1. As a start, try having at least a warm and a cool of each color. You can split this so you only focus on the primaries and have a few secondaries on the palette, or you can have a warm and cool of all of them. It comes down to preference. Plus temperature is relative. Cadmium Red will appear warm next to Viridian, but next to Cadmium Orange it will appear slightly cooler. Donato exemplifies this with his use of Mud.

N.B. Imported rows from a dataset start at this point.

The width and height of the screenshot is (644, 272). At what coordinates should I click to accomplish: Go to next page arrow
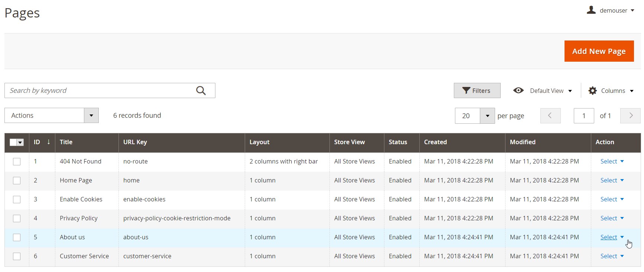(631, 116)
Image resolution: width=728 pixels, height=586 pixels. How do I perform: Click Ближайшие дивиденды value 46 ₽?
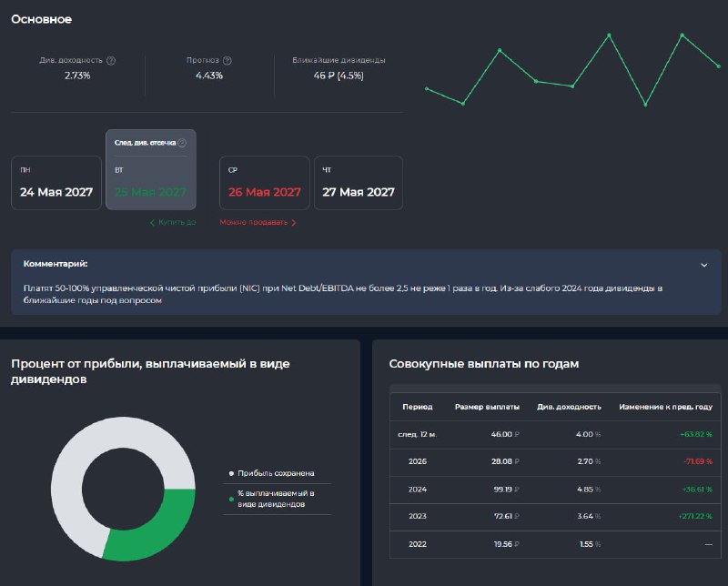339,76
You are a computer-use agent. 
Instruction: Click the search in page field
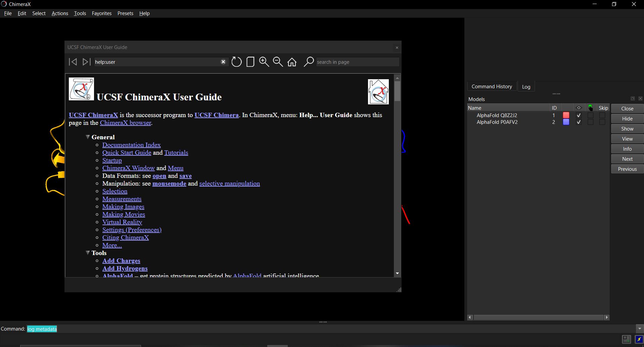click(x=357, y=62)
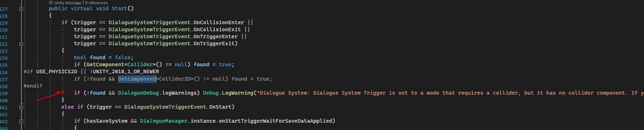
Task: Click the "bool found = false" declaration
Action: point(104,57)
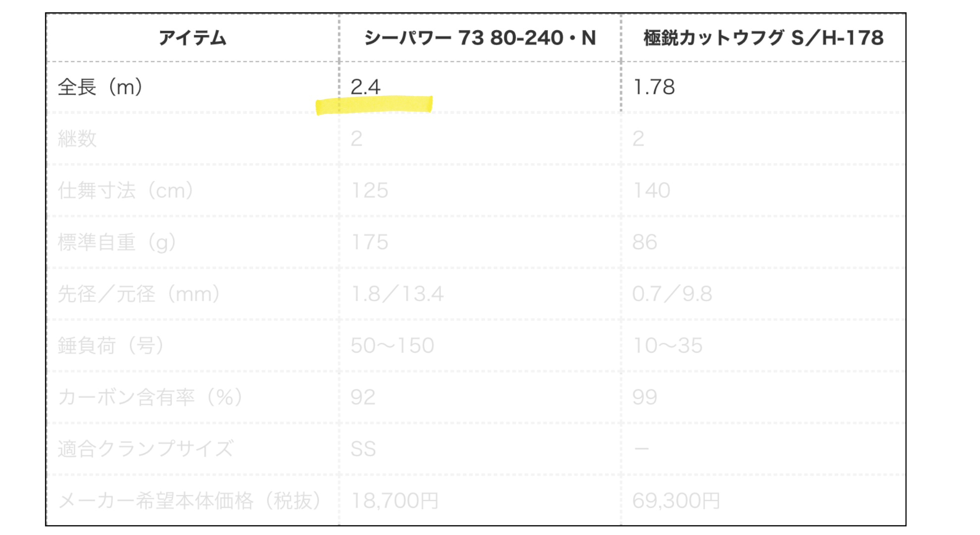This screenshot has width=980, height=535.
Task: Click the 0.7／9.8 diameter value
Action: point(672,294)
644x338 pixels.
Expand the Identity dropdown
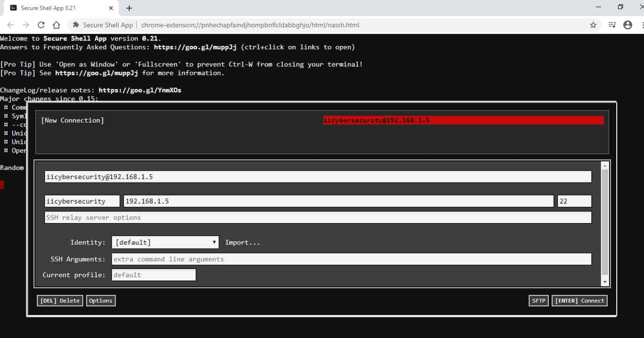(165, 242)
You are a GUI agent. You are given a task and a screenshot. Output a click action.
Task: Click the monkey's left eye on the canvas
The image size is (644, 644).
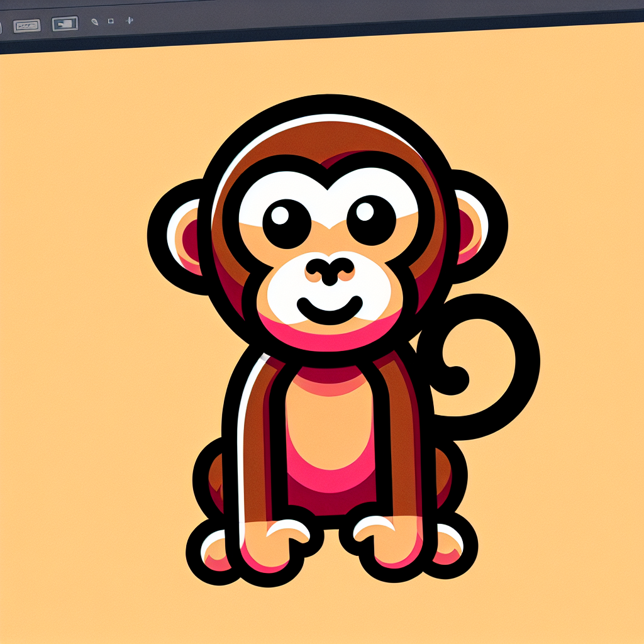click(x=287, y=223)
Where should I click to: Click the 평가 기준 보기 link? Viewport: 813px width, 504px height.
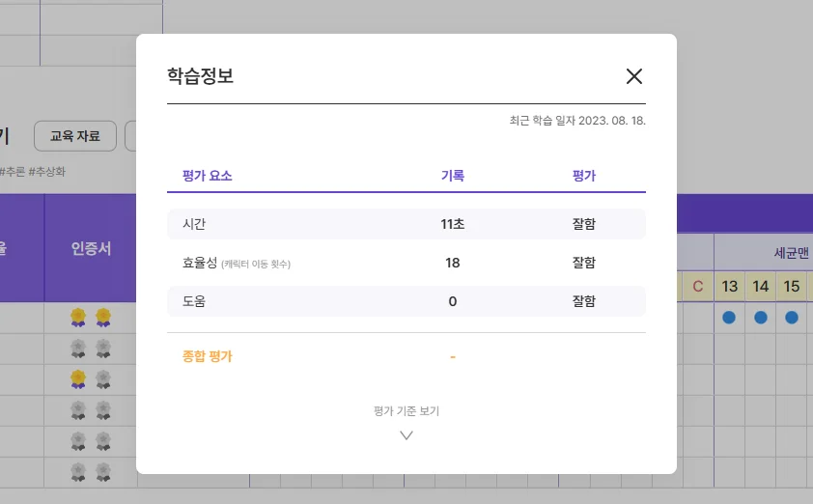407,410
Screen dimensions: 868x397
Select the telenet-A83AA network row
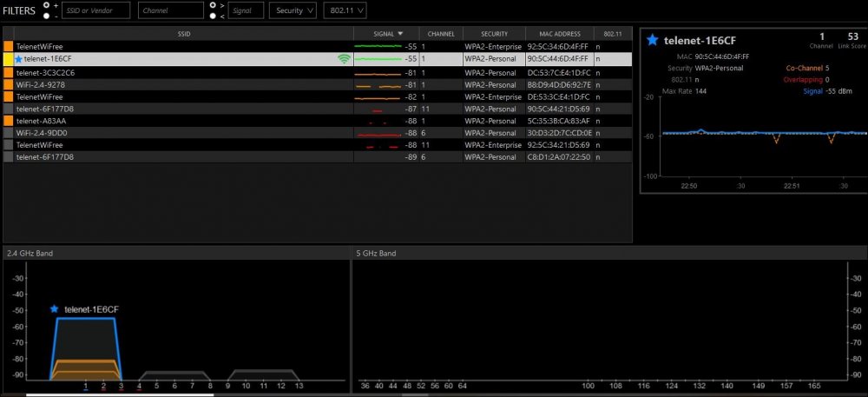coord(174,121)
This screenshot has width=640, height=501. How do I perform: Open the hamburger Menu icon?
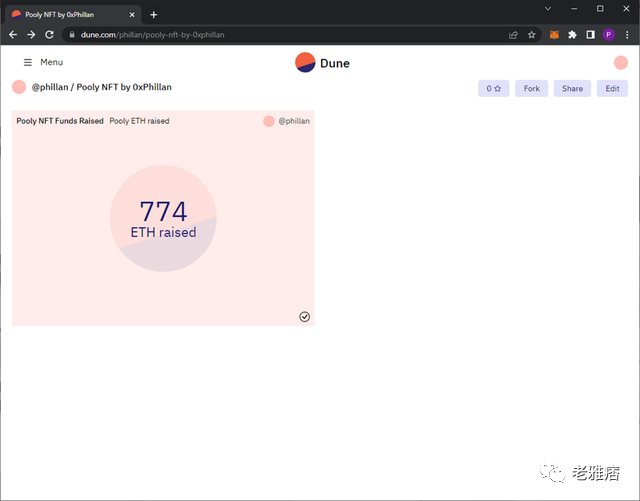(27, 62)
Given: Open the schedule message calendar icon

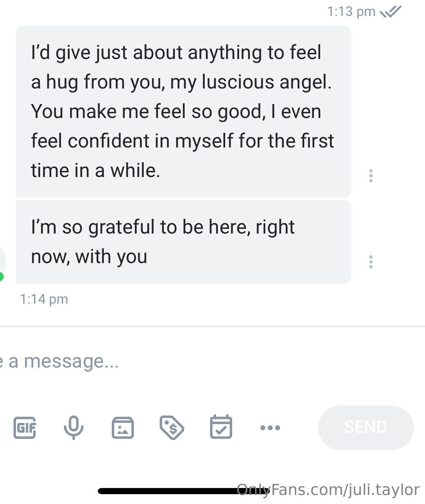Looking at the screenshot, I should [221, 427].
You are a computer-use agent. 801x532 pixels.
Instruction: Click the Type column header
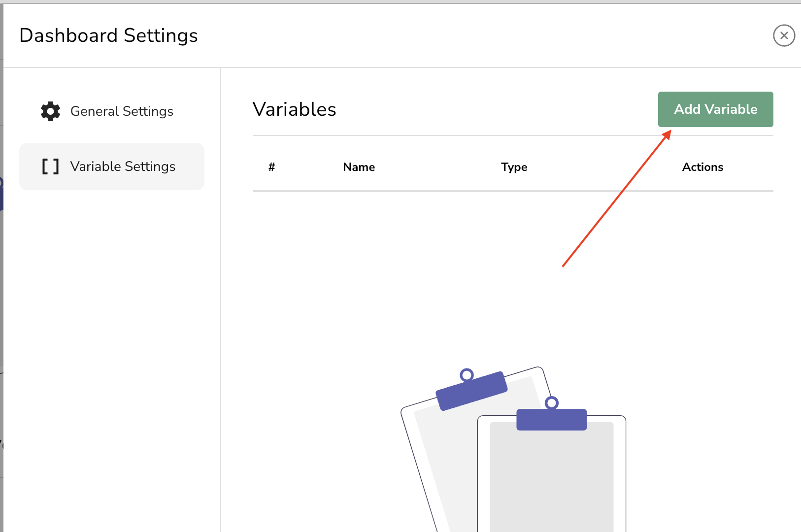(514, 167)
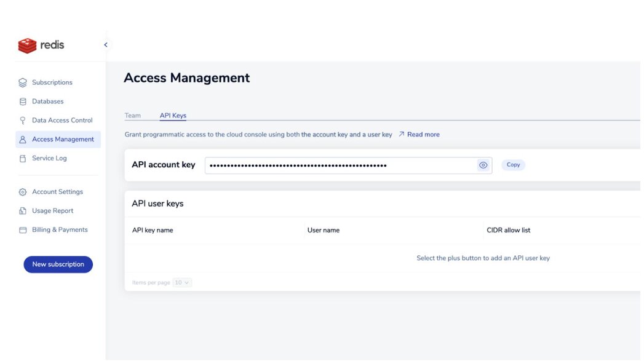Viewport: 644px width, 361px height.
Task: Click the API key name column header
Action: point(153,231)
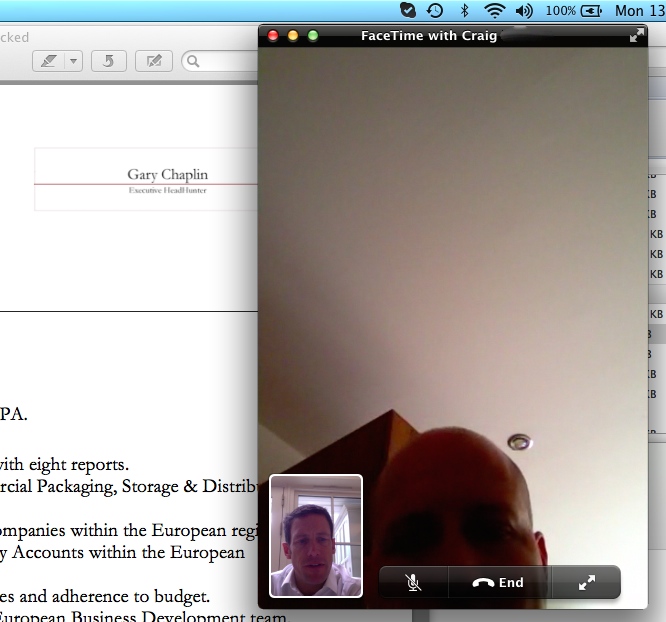Screen dimensions: 666x622
Task: Open the Bluetooth menu bar icon
Action: (464, 11)
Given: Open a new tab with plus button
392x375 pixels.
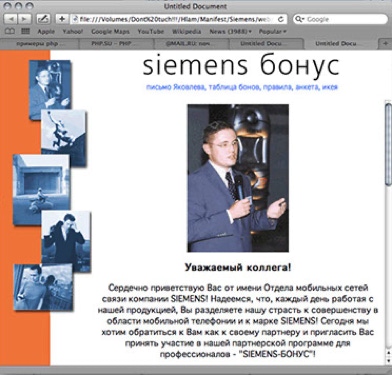Looking at the screenshot, I should point(385,43).
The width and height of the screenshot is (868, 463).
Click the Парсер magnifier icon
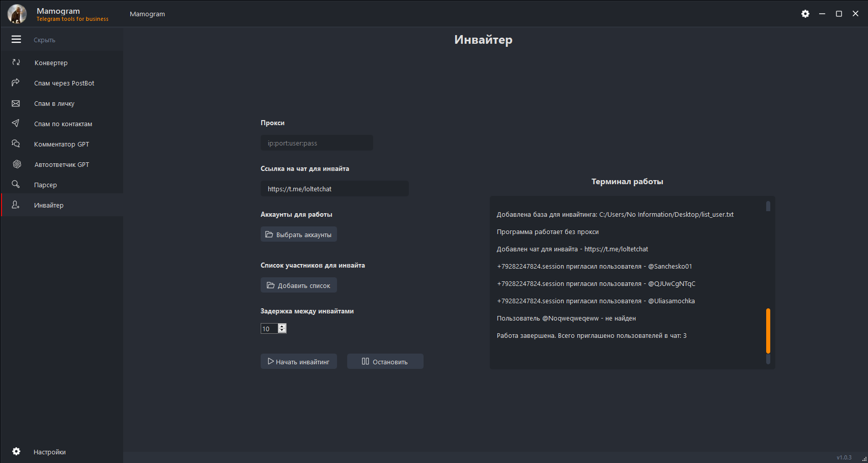click(16, 185)
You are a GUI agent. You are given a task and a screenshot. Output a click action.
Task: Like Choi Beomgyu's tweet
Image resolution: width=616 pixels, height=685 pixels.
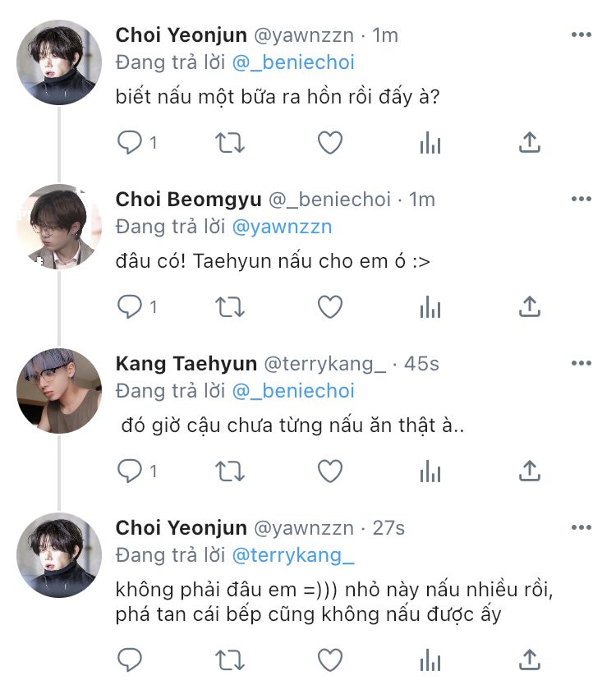330,307
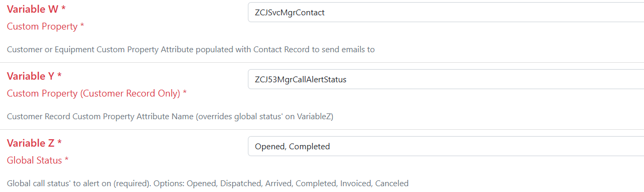Click asterisk after Variable W's Custom Property
644x192 pixels.
82,26
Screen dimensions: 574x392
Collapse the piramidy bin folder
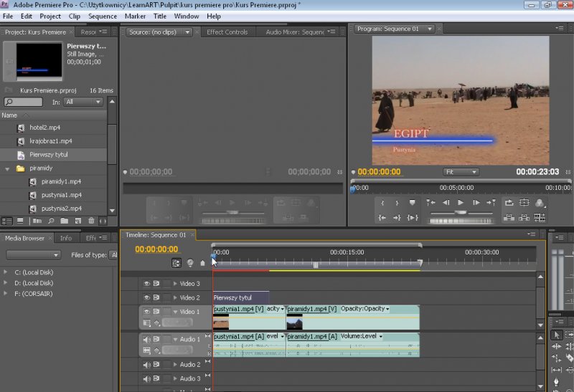click(8, 168)
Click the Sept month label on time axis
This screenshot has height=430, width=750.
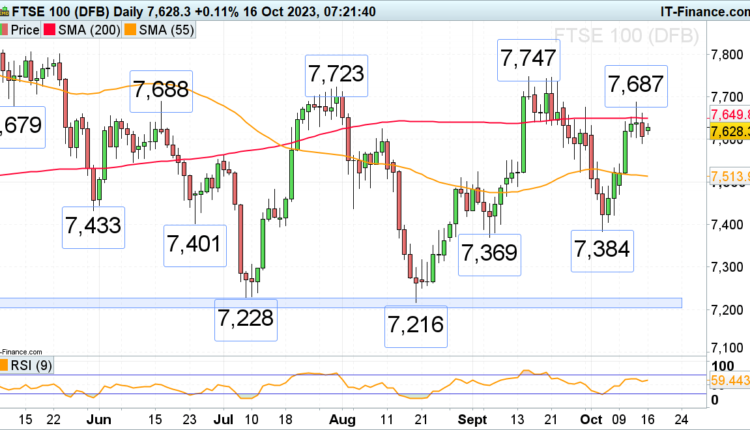[459, 416]
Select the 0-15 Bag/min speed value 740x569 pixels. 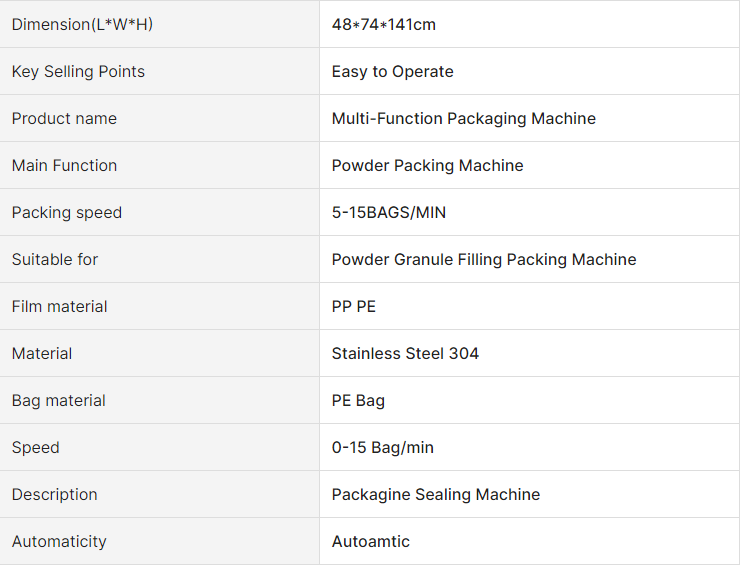[x=382, y=447]
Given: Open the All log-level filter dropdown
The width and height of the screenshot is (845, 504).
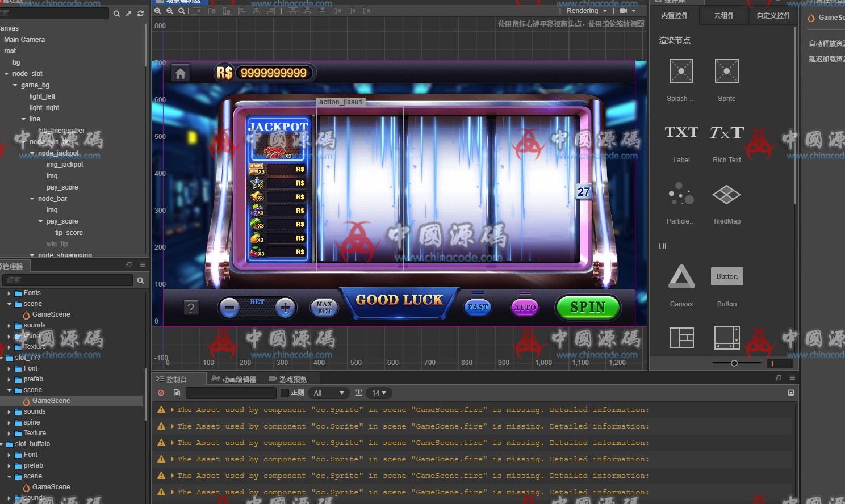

2. For some reason the red/orange/yellow colors have more opaque/transparent variety than the green/blue/violet colors, which tend towards the transparent. Having a good balance of transparent warm and cools is important. As far as the latter range of colors are concerned, they work best as transparent pigments in my opinion. I replaced Greenish Yellow with Cinnabar Green Light because it is opaque and just as warm. So the browns I mix with it are very similar and they have the added benefit of being opaque. I try to have an opaque or semi-opaque and transparent of each color except for orange, yellow, and violet. Cad Orange is enough orange, plus Transparent Red Oxide and Burnt Sienna are pretty orangey. Aureolin is a good transparent yellow, but I have no need for it. Magenta is the only violet range color I use and it is transparent. I can mix my own opaque violet since I don't use it in large quantities. Fun fact: all oil colors are inherently transparent given the nature of the medium. Titanium White is the most opaque pigment.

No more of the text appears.